## AIM OF THE EXERCISE
Revise the data below so that every "sidebar" reads "side panel", keeping everything else the same.

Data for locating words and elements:
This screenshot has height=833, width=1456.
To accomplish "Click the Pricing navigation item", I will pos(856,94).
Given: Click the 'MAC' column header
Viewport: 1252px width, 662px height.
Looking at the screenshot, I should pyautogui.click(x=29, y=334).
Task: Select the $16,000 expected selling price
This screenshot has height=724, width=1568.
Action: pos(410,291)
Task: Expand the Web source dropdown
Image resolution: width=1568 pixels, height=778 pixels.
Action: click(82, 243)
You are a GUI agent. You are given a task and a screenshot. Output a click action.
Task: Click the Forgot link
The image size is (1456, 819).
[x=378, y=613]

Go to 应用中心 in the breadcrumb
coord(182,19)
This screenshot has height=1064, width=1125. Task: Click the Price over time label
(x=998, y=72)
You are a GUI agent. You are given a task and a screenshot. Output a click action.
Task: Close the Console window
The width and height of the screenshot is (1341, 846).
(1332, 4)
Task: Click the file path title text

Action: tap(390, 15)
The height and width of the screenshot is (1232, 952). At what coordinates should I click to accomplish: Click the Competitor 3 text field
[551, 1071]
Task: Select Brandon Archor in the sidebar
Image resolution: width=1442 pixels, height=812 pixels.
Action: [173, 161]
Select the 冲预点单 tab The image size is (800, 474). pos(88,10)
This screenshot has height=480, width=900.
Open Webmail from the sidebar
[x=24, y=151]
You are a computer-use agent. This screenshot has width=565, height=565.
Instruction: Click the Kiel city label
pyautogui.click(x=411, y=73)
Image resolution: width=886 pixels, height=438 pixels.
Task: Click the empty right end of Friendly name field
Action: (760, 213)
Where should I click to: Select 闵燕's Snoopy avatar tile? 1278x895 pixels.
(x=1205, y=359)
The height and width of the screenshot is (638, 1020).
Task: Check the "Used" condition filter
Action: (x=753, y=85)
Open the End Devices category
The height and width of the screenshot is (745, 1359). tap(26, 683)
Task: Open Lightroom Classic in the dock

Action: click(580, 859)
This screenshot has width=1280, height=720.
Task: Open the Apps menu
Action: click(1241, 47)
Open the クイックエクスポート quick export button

## EXERCISE RESPONSE
This screenshot has height=833, width=1456.
To accomplish "Click the Pricing navigation item", I will pos(856,94).
Given: Click the 'MAC' column header
Viewport: 1252px width, 662px height.
Looking at the screenshot, I should pyautogui.click(x=29, y=334).
Task: Select the $16,000 expected selling price
This screenshot has height=724, width=1568.
Action: pos(410,291)
Task: Expand the Web source dropdown
Image resolution: width=1568 pixels, height=778 pixels.
Action: click(82, 243)
You are a GUI agent. You are given a task and a screenshot. Output a click action.
Task: Click the Forgot link
The image size is (1456, 819).
[x=378, y=613]

Go to 应用中心 in the breadcrumb
coord(182,19)
This screenshot has height=1064, width=1125. Task: Click the Price over time label
(x=998, y=72)
You are a GUI agent. You are given a task and a screenshot. Output a click action.
Task: Close the Console window
The width and height of the screenshot is (1341, 846).
(1332, 4)
Task: Click the file path title text

Action: tap(390, 15)
The height and width of the screenshot is (1232, 952). At what coordinates should I click to accomplish: Click the Competitor 3 text field
[551, 1071]
Task: Select Brandon Archor in the side panel
Image resolution: width=1442 pixels, height=812 pixels.
Action: [173, 161]
Select the 冲预点单 tab The image size is (800, 474). pos(88,10)
This screenshot has height=480, width=900.
Open Webmail from the side panel
[x=24, y=151]
You are a computer-use agent. This screenshot has width=565, height=565.
Instruction: Click the Kiel city label
pyautogui.click(x=411, y=73)
Image resolution: width=886 pixels, height=438 pixels.
Task: Click the empty right end of Friendly name field
Action: (760, 213)
Where should I click to: Select 闵燕's Snoopy avatar tile? 1278x895 pixels.
(x=1205, y=359)
The height and width of the screenshot is (638, 1020).
Task: Check the "Used" condition filter
Action: (x=753, y=85)
Open the End Devices category
The height and width of the screenshot is (745, 1359). tap(26, 683)
Task: Open Lightroom Classic in the dock

Action: click(580, 859)
This screenshot has width=1280, height=720.
Task: Open the Apps menu
Action: click(1241, 47)
Open the クイックエクスポート quick export button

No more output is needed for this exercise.